> Task prompt:
Extract the complete listing and output it unchanged.

> Provided entries:
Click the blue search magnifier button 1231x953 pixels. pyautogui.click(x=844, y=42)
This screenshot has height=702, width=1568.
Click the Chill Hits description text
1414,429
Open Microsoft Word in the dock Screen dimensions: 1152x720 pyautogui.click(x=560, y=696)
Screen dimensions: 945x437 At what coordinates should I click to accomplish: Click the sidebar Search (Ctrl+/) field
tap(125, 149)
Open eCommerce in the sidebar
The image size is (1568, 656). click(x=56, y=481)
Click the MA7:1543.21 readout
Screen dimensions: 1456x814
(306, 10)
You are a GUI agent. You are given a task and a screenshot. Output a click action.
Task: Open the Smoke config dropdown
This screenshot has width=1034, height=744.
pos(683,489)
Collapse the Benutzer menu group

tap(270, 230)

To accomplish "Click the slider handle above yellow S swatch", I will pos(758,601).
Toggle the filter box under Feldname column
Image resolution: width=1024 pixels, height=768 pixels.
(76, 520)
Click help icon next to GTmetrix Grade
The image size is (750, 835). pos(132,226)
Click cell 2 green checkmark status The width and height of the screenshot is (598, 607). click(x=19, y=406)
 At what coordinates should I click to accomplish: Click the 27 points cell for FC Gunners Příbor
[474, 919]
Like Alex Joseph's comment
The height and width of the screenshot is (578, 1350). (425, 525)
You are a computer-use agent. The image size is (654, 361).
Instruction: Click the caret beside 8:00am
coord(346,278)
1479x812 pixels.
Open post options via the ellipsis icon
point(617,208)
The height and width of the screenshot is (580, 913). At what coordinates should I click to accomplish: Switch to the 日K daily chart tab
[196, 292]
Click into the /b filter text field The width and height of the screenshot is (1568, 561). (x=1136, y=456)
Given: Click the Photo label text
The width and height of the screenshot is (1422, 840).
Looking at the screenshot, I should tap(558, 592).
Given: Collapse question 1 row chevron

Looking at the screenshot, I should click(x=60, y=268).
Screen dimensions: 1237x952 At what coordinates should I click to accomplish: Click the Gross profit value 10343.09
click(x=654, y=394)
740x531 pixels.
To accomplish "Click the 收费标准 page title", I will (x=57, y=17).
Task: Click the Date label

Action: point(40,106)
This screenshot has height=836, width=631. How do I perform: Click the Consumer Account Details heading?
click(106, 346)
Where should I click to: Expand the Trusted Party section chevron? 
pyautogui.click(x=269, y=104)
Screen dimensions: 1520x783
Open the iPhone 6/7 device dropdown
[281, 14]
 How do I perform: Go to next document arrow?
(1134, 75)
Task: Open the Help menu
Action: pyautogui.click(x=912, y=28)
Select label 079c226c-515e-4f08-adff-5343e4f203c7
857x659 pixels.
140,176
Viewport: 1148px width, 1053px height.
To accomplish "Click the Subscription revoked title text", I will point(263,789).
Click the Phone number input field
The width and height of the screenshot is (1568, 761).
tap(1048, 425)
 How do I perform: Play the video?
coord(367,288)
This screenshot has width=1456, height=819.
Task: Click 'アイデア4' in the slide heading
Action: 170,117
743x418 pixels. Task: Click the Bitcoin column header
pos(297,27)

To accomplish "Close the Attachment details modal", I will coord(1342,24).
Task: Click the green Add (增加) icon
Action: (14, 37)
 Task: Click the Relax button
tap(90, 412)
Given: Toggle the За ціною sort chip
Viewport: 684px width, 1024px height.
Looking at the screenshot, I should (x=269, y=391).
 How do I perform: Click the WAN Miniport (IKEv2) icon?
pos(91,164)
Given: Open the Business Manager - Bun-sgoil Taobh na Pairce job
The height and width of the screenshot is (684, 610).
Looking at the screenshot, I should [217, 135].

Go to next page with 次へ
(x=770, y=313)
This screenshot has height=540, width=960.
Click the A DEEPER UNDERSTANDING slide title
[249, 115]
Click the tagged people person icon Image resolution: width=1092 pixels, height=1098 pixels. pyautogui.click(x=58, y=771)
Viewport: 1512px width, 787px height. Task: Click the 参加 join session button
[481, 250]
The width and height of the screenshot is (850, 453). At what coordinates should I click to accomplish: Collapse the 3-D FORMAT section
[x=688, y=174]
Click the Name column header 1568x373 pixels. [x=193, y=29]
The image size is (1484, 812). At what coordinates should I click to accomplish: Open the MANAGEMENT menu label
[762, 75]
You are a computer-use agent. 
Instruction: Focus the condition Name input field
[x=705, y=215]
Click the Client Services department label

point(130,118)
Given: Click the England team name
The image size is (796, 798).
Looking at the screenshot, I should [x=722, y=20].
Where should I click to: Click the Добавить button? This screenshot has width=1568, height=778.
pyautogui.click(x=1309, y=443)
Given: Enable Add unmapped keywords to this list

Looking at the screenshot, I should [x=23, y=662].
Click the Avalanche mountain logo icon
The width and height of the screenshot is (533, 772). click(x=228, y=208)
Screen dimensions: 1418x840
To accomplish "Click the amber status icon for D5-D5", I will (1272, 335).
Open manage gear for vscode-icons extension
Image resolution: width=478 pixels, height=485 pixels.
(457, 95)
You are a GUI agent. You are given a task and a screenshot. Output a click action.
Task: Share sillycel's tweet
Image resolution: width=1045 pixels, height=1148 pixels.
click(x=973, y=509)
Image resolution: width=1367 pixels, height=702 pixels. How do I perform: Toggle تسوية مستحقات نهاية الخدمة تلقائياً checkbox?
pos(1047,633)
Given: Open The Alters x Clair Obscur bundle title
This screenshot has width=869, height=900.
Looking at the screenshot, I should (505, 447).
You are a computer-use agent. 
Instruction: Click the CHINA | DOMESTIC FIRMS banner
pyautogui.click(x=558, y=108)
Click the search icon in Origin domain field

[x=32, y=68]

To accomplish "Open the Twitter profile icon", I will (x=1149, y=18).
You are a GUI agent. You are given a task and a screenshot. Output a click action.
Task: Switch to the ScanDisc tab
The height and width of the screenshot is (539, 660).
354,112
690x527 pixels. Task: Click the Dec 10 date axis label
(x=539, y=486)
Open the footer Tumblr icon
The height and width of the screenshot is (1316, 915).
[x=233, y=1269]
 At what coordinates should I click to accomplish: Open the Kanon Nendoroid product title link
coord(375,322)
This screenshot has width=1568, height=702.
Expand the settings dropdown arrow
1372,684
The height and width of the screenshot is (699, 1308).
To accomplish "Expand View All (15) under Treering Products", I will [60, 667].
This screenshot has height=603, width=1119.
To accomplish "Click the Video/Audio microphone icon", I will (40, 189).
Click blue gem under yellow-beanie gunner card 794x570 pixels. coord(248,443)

> Result below:
Click the blue search magnifier button 1231x953 pixels. pyautogui.click(x=844, y=42)
This screenshot has height=702, width=1568.
Click the Chill Hits description text
1414,429
Open Microsoft Word in the dock Screen dimensions: 1152x720 pyautogui.click(x=560, y=696)
Screen dimensions: 945x437 At what coordinates should I click to accomplish: Click the sidebar Search (Ctrl+/) field
tap(125, 149)
Open eCommerce in the sidebar
The image size is (1568, 656). click(x=56, y=481)
Click the MA7:1543.21 readout
Screen dimensions: 1456x814
(306, 10)
You are a GUI agent. You are given a task and a screenshot. Output a click action.
Task: Open the Smoke config dropdown
This screenshot has width=1034, height=744.
pos(683,489)
Collapse the Benutzer menu group

tap(270, 230)

To accomplish "Click the slider handle above yellow S swatch", I will pos(758,601).
Toggle the filter box under Feldname column
Image resolution: width=1024 pixels, height=768 pixels.
(76, 520)
Click help icon next to GTmetrix Grade
The image size is (750, 835). pos(132,226)
Click cell 2 green checkmark status The width and height of the screenshot is (598, 607). click(x=19, y=406)
 At what coordinates should I click to accomplish: Click the 27 points cell for FC Gunners Příbor
[474, 919]
Like Alex Joseph's comment
The height and width of the screenshot is (578, 1350). (425, 525)
You are a computer-use agent. The image size is (654, 361).
Instruction: Click the caret beside 8:00am
coord(346,278)
1479x812 pixels.
Open post options via the ellipsis icon
point(617,208)
The height and width of the screenshot is (580, 913). At what coordinates should I click to accomplish: Switch to the 日K daily chart tab
[196, 292]
Click into the /b filter text field The width and height of the screenshot is (1568, 561). (x=1136, y=456)
Given: Click the Photo label text
The width and height of the screenshot is (1422, 840).
Looking at the screenshot, I should tap(558, 592).
Given: Collapse question 1 row chevron

Looking at the screenshot, I should click(x=60, y=268).
Screen dimensions: 1237x952 At what coordinates should I click to accomplish: Click the Gross profit value 10343.09
click(x=654, y=394)
740x531 pixels.
To accomplish "Click the 收费标准 page title", I will (x=57, y=17).
Task: Click the Date label

Action: point(40,106)
This screenshot has height=836, width=631. How do I perform: Click the Consumer Account Details heading?
click(106, 346)
Where should I click to: Expand the Trusted Party section chevron? 
pyautogui.click(x=269, y=104)
Screen dimensions: 1520x783
Open the iPhone 6/7 device dropdown
[281, 14]
 How do I perform: Go to next document arrow?
(1134, 75)
Task: Open the Help menu
Action: pyautogui.click(x=912, y=28)
Select label 079c226c-515e-4f08-adff-5343e4f203c7
857x659 pixels.
140,176
Viewport: 1148px width, 1053px height.
To accomplish "Click the Subscription revoked title text", I will point(263,789).
Click the Phone number input field
The width and height of the screenshot is (1568, 761).
tap(1048, 425)
 How do I perform: Play the video?
coord(367,288)
This screenshot has width=1456, height=819.
Task: Click 'アイデア4' in the slide heading
Action: 170,117
743x418 pixels. Task: Click the Bitcoin column header
pos(297,27)

To accomplish "Close the Attachment details modal", I will coord(1342,24).
Task: Click the green Add (增加) icon
Action: (14, 37)
 Task: Click the Relax button
tap(90, 412)
Given: Toggle the За ціною sort chip
Viewport: 684px width, 1024px height.
Looking at the screenshot, I should (x=269, y=391).
 How do I perform: Click the WAN Miniport (IKEv2) icon?
pos(91,164)
Given: Open the Business Manager - Bun-sgoil Taobh na Pairce job
The height and width of the screenshot is (684, 610).
Looking at the screenshot, I should [217, 135].

Go to next page with 次へ
(x=770, y=313)
This screenshot has height=540, width=960.
Click the A DEEPER UNDERSTANDING slide title
[249, 115]
Click the tagged people person icon Image resolution: width=1092 pixels, height=1098 pixels. pyautogui.click(x=58, y=771)
Viewport: 1512px width, 787px height. Task: Click the 参加 join session button
[481, 250]
The width and height of the screenshot is (850, 453). At what coordinates should I click to accomplish: Collapse the 3-D FORMAT section
[x=688, y=174]
Click the Name column header 1568x373 pixels. [x=193, y=29]
The image size is (1484, 812). At what coordinates should I click to accomplish: Open the MANAGEMENT menu label
[762, 75]
You are a computer-use agent. 
Instruction: Focus the condition Name input field
[x=705, y=215]
Click the Client Services department label

point(130,118)
Given: Click the England team name
The image size is (796, 798).
Looking at the screenshot, I should [x=722, y=20].
Where should I click to: Click the Добавить button? This screenshot has width=1568, height=778.
pyautogui.click(x=1309, y=443)
Given: Enable Add unmapped keywords to this list

Looking at the screenshot, I should [x=23, y=662].
Click the Avalanche mountain logo icon
The width and height of the screenshot is (533, 772). click(x=228, y=208)
Screen dimensions: 1418x840
To accomplish "Click the amber status icon for D5-D5", I will (1272, 335).
Open manage gear for vscode-icons extension
Image resolution: width=478 pixels, height=485 pixels.
(457, 95)
You are a GUI agent. You are given a task and a screenshot. Output a click action.
Task: Share sillycel's tweet
Image resolution: width=1045 pixels, height=1148 pixels.
click(x=973, y=509)
Image resolution: width=1367 pixels, height=702 pixels. How do I perform: Toggle تسوية مستحقات نهاية الخدمة تلقائياً checkbox?
pos(1047,633)
Given: Open The Alters x Clair Obscur bundle title
This screenshot has width=869, height=900.
Looking at the screenshot, I should (505, 447).
You are a computer-use agent. 
Instruction: Click the CHINA | DOMESTIC FIRMS banner
pyautogui.click(x=558, y=108)
Click the search icon in Origin domain field

[x=32, y=68]

To accomplish "Open the Twitter profile icon", I will (x=1149, y=18).
You are a GUI agent. You are given a task and a screenshot. Output a click action.
Task: Switch to the ScanDisc tab
The height and width of the screenshot is (539, 660).
354,112
690x527 pixels. Task: Click the Dec 10 date axis label
(x=539, y=486)
Open the footer Tumblr icon
The height and width of the screenshot is (1316, 915).
[x=233, y=1269]
 At what coordinates should I click to accomplish: Open the Kanon Nendoroid product title link
coord(375,322)
This screenshot has width=1568, height=702.
Expand the settings dropdown arrow
1372,684
The height and width of the screenshot is (699, 1308).
To accomplish "Expand View All (15) under Treering Products", I will [60, 667].
This screenshot has height=603, width=1119.
To accomplish "Click the Video/Audio microphone icon", I will (40, 189).
Click blue gem under yellow-beanie gunner card 794x570 pixels. coord(248,443)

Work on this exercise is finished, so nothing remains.